# Break: Smooth-Order Attack

**Module 01** | Breaking Weak Parameters

*When $p-1$ has only small prime factors, the discrete log problem becomes easy.*

## Why This Matters

Diffie-Hellman key exchange relies on the **discrete logarithm problem (DLP)** being hard:
given $g$, $p$, and $A = g^a \bmod p$, find $a$.

But hardness depends critically on the **structure of the group**. If $p - 1$ factors
into only small primes (we call $p - 1$ **smooth**), an attacker can:

1. Solve the DLP independently in each small-prime subgroup (cheap!)
2. Combine the partial results using the **Chinese Remainder Theorem**

This is the **Pohlig-Hellman algorithm** (1978). It reduces a hard DLP into
many trivially small DLPs.

## The Scenario

Alice uses Diffie-Hellman with a deliberately bad prime where $p - 1$ is **smooth**
(has only small factors). She thinks her secret exponent is safe because $p$ is prime.

**Your job**: recover Alice's secret key using the Pohlig-Hellman attack.

In [None]:
# === The Setup: A prime with a dangerously smooth order ===

p = 2521  # A prime number
print(f'p = {p}')
print(f'Is p prime? {is_prime(p)}')
print()

# The critical weakness: look at the factorization of p - 1
print(f'p - 1 = {p - 1}')
print(f'p - 1 = {factor(p - 1)}')
print()
print('Every prime factor is at most 9. This is VERY smooth.')

In [None]:
# === Alice's key pair ===

g = primitive_root(p)
print(f'Generator g = {g}  (a primitive root mod {p})')
print(f'Order of g = {Mod(g, p).multiplicative_order()}')
print()

# Alice's secret exponent
secret = 1337
A = power_mod(g, secret, p)

print(f"Alice's public key:  A = g^secret mod p = {A}")
print(f"Alice's secret key:  secret = {secret}  (we pretend we don't know this)")
print()
print(f'Attacker sees: g = {g}, p = {p}, A = {A}')
print(f'Attacker wants: secret such that g^secret ≡ A (mod p)')

## Step 1: Factor the Group Order

The group $\mathbb{Z}/p\mathbb{Z}^*$ has order $p - 1 = 2520$.

$$2520 = 2^3 \cdot 3^2 \cdot 5 \cdot 7$$

The **largest prime power** is just $9 = 3^2$. This means we never need to brute-force
more than 9 possibilities in any subgroup.
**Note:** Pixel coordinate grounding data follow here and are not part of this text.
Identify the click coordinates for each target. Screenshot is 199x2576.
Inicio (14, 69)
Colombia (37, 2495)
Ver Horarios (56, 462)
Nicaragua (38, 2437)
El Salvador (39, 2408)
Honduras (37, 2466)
Compare this to brute-forcing all 2520!

In [None]:
# Factor the group order
order = p - 1
factored = list(factor(order))

print(f'Group order: {order}')
print(f'Factorization: {factored}')
print()

# The prime powers we'll work with
prime_powers = [(q, e, q^e) for q, e in factored]
for q, e, qe in prime_powers:
    print(f'  {q}^{e} = {qe}  →  brute force at most {qe} values')

print(f'\nTotal brute-force work: {sum(qe for _, _, qe in prime_powers)} operations')
print(f'Naive brute force:     {order} operations')
print(f'Speedup factor:        {order / sum(qe for _, _, qe in prime_powers):.1f}x')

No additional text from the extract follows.